(Lines of data)
= = =

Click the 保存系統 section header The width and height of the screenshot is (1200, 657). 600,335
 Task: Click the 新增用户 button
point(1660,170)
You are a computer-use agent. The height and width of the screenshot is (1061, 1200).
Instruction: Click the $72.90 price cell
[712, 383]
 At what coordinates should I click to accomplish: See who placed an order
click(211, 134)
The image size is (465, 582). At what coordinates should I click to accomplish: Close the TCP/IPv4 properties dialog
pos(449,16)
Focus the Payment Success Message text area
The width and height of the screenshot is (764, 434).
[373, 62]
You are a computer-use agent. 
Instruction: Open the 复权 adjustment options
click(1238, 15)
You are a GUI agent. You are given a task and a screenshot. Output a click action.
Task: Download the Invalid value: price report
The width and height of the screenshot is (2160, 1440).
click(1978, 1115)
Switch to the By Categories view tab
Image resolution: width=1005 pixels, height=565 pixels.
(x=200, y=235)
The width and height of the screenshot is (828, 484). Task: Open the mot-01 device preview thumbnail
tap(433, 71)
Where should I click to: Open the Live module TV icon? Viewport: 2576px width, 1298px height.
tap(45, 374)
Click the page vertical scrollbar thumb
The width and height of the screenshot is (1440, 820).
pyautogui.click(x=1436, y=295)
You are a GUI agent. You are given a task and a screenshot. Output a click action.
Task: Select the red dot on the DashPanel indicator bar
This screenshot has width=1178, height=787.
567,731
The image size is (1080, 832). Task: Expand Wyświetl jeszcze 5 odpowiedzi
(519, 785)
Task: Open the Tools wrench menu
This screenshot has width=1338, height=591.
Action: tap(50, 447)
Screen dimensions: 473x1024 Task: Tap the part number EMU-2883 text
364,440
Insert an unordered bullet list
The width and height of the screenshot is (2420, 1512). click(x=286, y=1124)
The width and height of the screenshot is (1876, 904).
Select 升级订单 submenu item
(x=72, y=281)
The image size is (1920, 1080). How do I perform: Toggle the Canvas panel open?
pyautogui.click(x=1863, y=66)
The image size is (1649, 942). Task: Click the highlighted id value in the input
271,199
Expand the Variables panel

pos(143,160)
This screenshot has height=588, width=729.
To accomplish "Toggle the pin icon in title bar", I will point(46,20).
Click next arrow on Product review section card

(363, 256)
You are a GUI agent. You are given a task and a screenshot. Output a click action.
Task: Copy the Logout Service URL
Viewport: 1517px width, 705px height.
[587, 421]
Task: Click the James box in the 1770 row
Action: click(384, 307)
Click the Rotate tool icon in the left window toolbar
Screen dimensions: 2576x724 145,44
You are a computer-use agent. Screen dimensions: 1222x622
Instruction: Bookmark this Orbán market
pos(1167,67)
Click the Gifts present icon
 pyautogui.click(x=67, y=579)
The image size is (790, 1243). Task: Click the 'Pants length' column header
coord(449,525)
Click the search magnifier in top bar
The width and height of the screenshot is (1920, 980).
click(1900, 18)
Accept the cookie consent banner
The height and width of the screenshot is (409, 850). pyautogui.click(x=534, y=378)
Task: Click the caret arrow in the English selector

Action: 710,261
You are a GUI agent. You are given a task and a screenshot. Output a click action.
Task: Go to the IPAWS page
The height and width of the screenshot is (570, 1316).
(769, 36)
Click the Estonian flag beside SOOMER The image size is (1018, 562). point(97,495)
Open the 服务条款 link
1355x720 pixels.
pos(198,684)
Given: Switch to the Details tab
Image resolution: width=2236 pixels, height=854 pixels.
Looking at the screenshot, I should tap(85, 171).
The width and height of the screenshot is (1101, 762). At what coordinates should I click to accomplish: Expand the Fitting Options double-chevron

= = =

* [Directive]: Please state how many lines in the records above contain the string "section", counting only matches with the same case. Give only the number.

* [Result for this exercise]: 2